Framer is a fantastic website builder.
I have used it for years and love the Figma-style page-building experience. If you want to bring your Figma design to life on a website, Framer is hard to beat.
But if you are a B2B SaaS founder or marketer running a content-driven site with tens or hundreds of pages, Framer can start to slow you down.
You spend more time tweaking and updating existing ones than publishing new pages.
That is why we are building LandingRabbit: a content-first website builder for B2B SaaS teams who live and breathe content marketing.
In this post, I will walk you through when to pick Framer and when LandingRabbit is the better fit.
Framer feels like Figma in the browser.

Framer shines when design is your main priority, and you want to replicate your Figma design one-to-one.
You can move things pixel by pixel, test bold layouts, and build something that looks different from most SaaS sites.
If your top goal is to have a design that stands out from the crowd, Framer is a strong fit.
Framer works well when you only have a homepage and a handful of landing pages.
You can afford to jump between files, tweak layouts, and update each page separately.
But once you cross into tens or hundreds of pages, that workflow starts to hurt.
Framer is ideal when you have in-house designers and front-end developers.
They enjoy the creative freedom and are happy to maintain the page for you.
If that is your setup, and you are not planning to update your site and ship new pages every week, Framer can be the right tool.
The best B2B SaaS websites are not portfolio sites.
Those are content machines.
Landing pages for different industries and job roles. Feature pages. Use-case pages. Competitor comparisons. Blog posts. Documentation.
Suddenly, you have hundreds of URLs.
Framer’s Figma-style design canvas for each page is powerful at the start, but it slows you down when the number of pages grows.
You jump from page to page to make the same changes.
Small updates take far longer than they should.
In Framer, the default workflow is to duplicate an existing page and fit new copy into that template.

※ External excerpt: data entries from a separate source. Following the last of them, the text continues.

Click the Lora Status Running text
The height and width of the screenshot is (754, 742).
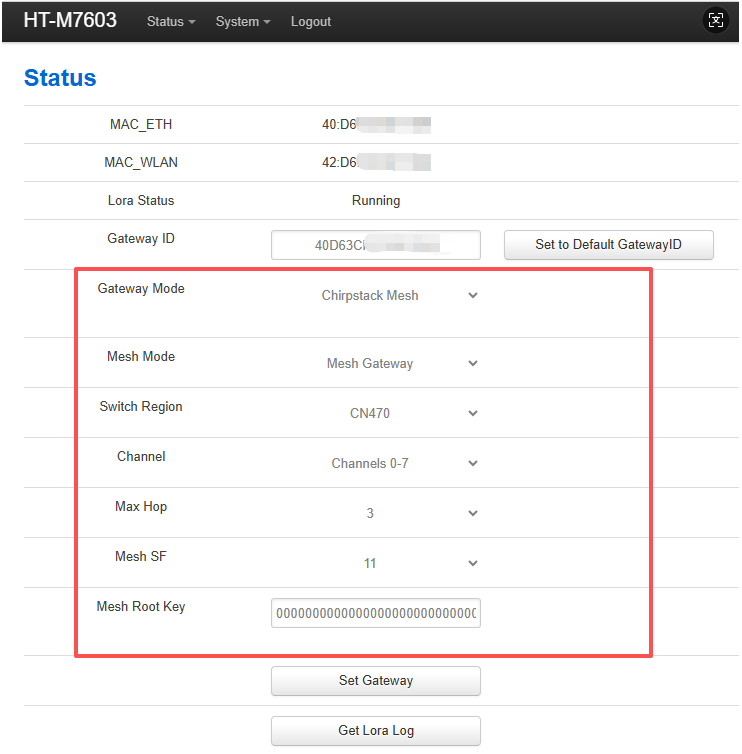point(376,201)
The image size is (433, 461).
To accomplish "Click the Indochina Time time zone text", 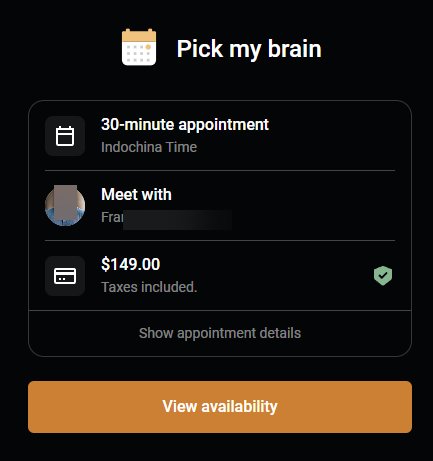I will 149,147.

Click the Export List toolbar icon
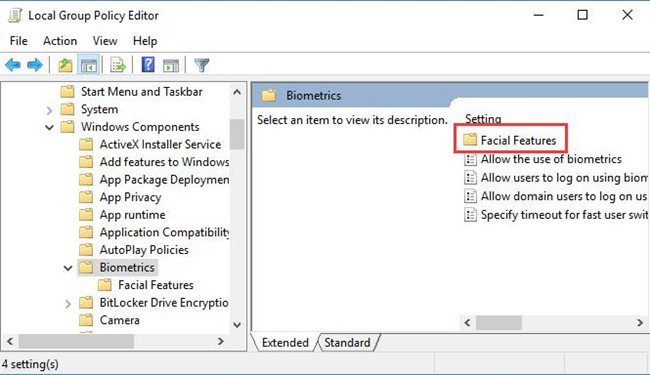coord(118,65)
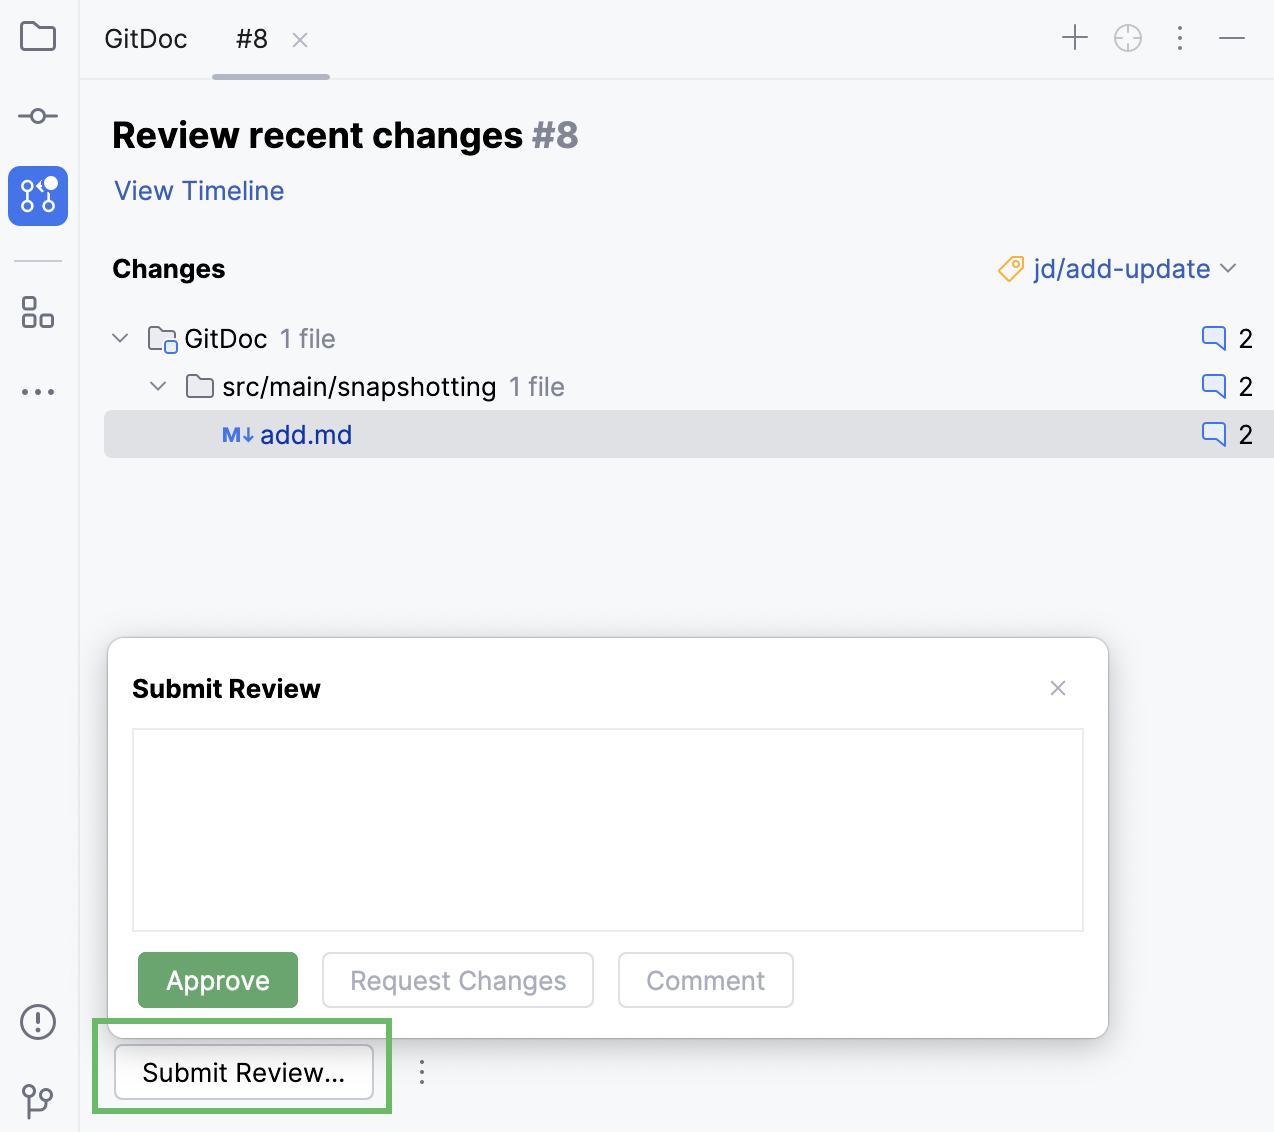Open comments on the add.md row
This screenshot has height=1132, width=1274.
pyautogui.click(x=1213, y=434)
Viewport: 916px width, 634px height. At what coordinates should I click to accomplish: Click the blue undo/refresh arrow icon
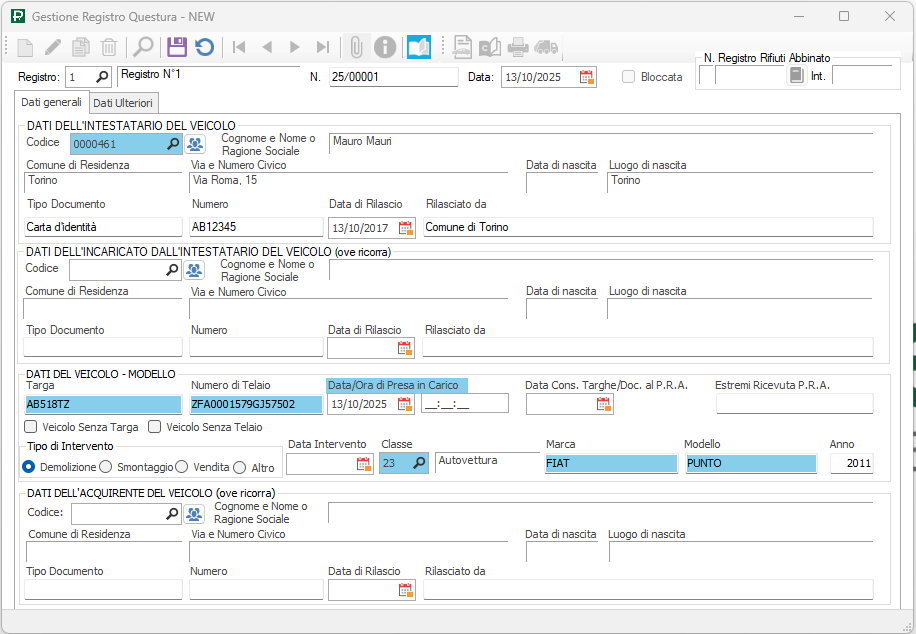(204, 47)
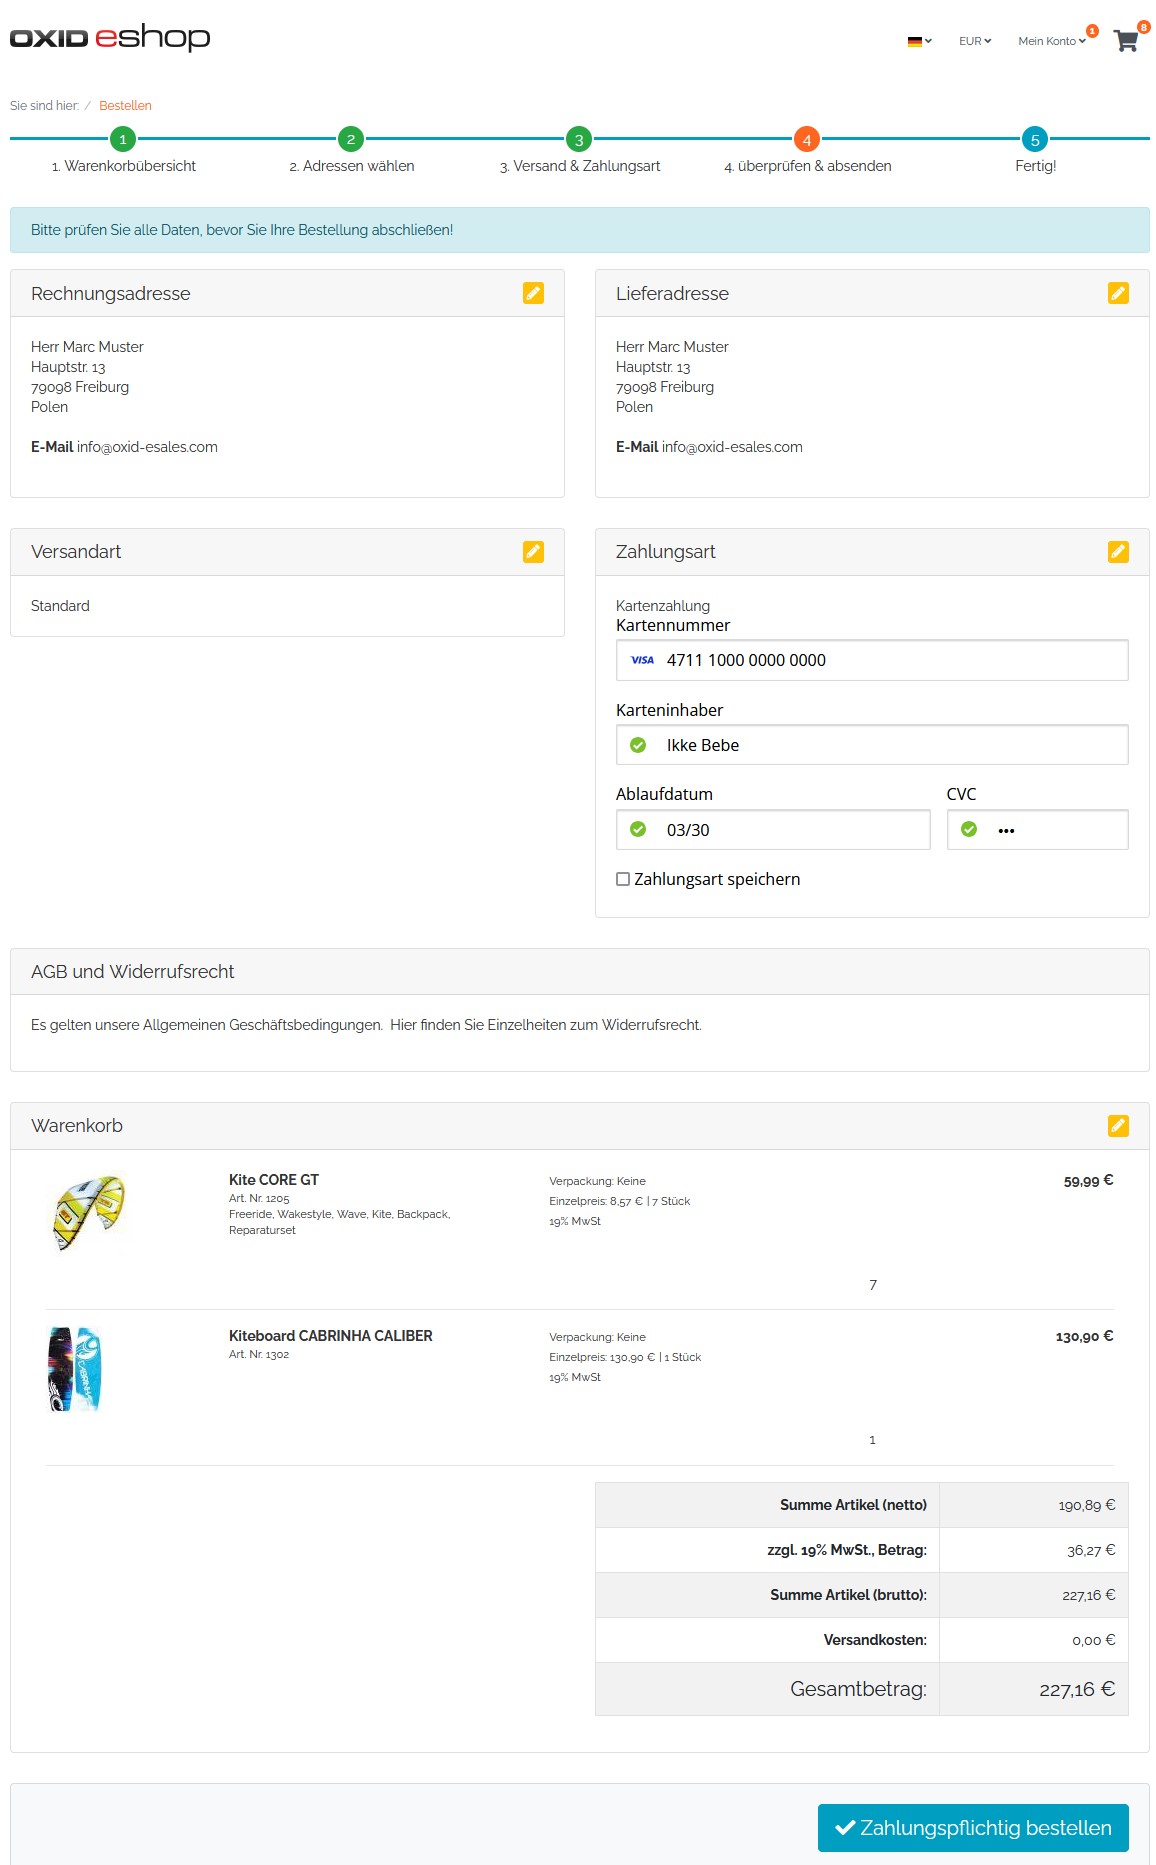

You write in Google Docs, ChatGPT, and Claude, and then paste your work into an old page, tweak, and fix.
If sentences for a new page are a bit longer, something often breaks on mobile. You go back to tweak layouts, not writing the best copy.
Instead of starting from the message and what you want to say, you start from the old layout and try to make the best out of it.
Are you looking for a tool that can turn your content ideas into ready-made landing pages and blog posts? Sign up for our 14-day free trial, and see how LandingRabbit converts the content you already have into new pages.
Your product moves fast.
New features, new use cases, and a different ICP focus.
But updating all those Framer pages feels like a big project. So the website quietly falls out of sync.
Pages keep “kind of” describing what you do, but not quite.
That gap costs you leads every day.
LandingRabbit is built for a different persona.
Framer is a design-led site builder.
LandingRabbit is a content-first website builder for B2B SaaS teams and content writers.
Instead of asking you to design and then write, LandingRabbit starts from the words and materials you already have.
Instead of duplicating an old page, you start with an idea.

You give LandingRabbit a keyword, a slide deck, product specs, a blog post draft, or notes from a sales call.
LandingRabbit turns that input into a page plan.

And then into a full landing page in your brand style.
You get the copy and layout together, ready to edit.
You stay in a simple Google Docs-style editor while the page preview updates in real time.

No trying to squeeze new copy into an old page design.
In LandingRabbit, every page shares the same design template by default.
Your hero, typography, buttons, and spacing come from one brand system.
When you tweak the hero layout or adjust a font size, that change can apply across the whole site.
You do not need to open tens of pages and fix them one by one.
You still can create special templates when you need them on a certain page, but your baseline is consistent and fast to maintain.
And by the way, you can ask changes in plain English.

Most SaaS sites repeat some of the copy.
Pricing explanations. Security notes. FAQs. Integrations text. Trust statements.
In Framer, you often end up rewriting or copying those manually from one page to another.
In LandingRabbit, you can keep these as saved text components.

When you drop a saved component onto any page, it stays in sync.
Update it once and the change is made across all pages using it.
That is a big difference when you manage a lot of content and want to keep your site up-to-date.
Both tools are good. They just serve different priorities.
If you want to craft a unique design, have a homepage and few other key pages, and you are not planning to update and publish new pages every week, Framer is a great pick.
If you rely on content marketing for signups, you need a site that can keep up with your evolving product.
Our own site has hundreds of pages. Almost all signups come from content.
We built LandingRabbit for that reality.
LandingRabbit gives you:
With LandingRabbit, you spend your time on better copy and better offers, not on layout fixes.